Srini Kotamarthy, too, avoids overstocking. “As I live alone, I hardly ever buy low shelf-life food items like milk, unless I am expecting guests. I do confess, however, that I in most cases when I am eating out, I end up throwing away, the food I pack home. I admit, that is wasteful!”

Dr Fehmida Hussain does not believe in buying groceries in bulk, worried about the potential food waste that could happen.

“I am against buying groceries in bulk, especially perishables. Some may argue that buying in bulk could be cost effective, but I am willing to spend that little extra and making sure that food is not wasted,” she says.

She buys only for the week and because she does much of her shopping online, she does not have to make  multiple visits to the store.

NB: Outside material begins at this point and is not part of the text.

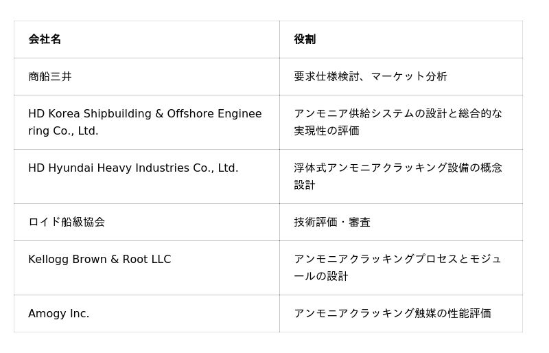The image size is (549, 353).
Task: Select the ロイド船級協会 company cell
Action: click(x=67, y=222)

Anushree Singh agrees. “I shop strategically to reduce food wastes from my household. Making a planned visit to the store once a week can help avoid buying things we don’t really need. I also strongly suggest opting for a la carte rather than buffets or brunches.”

For Deepika Shetty, reducing food waste is a constant learning exercise. “I make sure not to buy unnecessary items, those I am unsure of using within its shelf time, or if they are perishables, and only as much as needed for the week. I follow the similar principle when it comes to cooked food or while eating out. I feel there is no shame in taking back any extras that we cannot finish at the restaurant to have it the following day, or give it to someone who would have it and not waste it.”

Suzanna Varghese, another UAE resident, is also making earnest efforts to reduce her carbon footprint. “Awareness matters and the conscious thought that comes with this awareness. If we could spare a minute and give our consumption habits a second thought, we would most definitely find ways to avoid wasting food and be more resourceful,” she says.

So the next time we decide to over order when we have guests “just in case food falls short”, take a minute to pause and think about the above facts.

Like a wise influencer on Instagram said recently, if you care about someone then don’t over feed them.

Food waste stats in a nutshell

• Globally, $1 trillion worth of food is wasted each year

• Annual food wastage in the UAE is estimated at $3.5 billion

• Food amounts to 40% of the average household waste in the UAE

• One-third of food produced for human consumption is lost or wasted globally

• 1.3 billion tonnes per year of food is wasted annually

• The cost of discarding food waste is approximately $410 billion annually

• More than 800 million hungry people worldwide

• The carbon footprint from food wastage is estimated at 3.3 billion tonnes of carbon dioxide equivalent of greenhouse gases released into the atmosphere per year

• Every year, consumers in rich countries waste almost as much food (222 million tonnes) as the entire net food production of sub-Saharan Africa (230 million tonnes)

Sources: UNEP, FAO, Actionagainsthunger, Dubai Carbon

Tips to reduce food wastage

1. Support and buy local produce.

2. Shift to more greens than red – consume of more vegetables, fruits, and pulses compared to meat.

3. Shop smart and wise – Plan your meals and make a shopping list in advance to your shopping trip. This will help avoid buying in excess.

4. Store food appropriately – Try to adapt the FIFO system in your kitchen – first in first out.

5. Clutter-free your fridge and shelves – conduct a regular inventory to use up the produce and food items you buy and stock in your shelves. Another idea is to keep a little notepad stuck to the fridge door indicating the food inside, and when you prepared and stored it.

6. Pick the ‘ugly’ produce – they are edible!

7. Leftovers and doggy bags – don’t shy away from getting them home.

8. Compost – If possible, use vegetable and fruit waste to compost at home. Save the planet, and feed the plants! Home composting can potentially divert up to 150kg of food waste per household per year from local collection authorities, experts say.

9. Eat out responsibly – if you are a light eater, choose an la carte over a buffet or a brunch.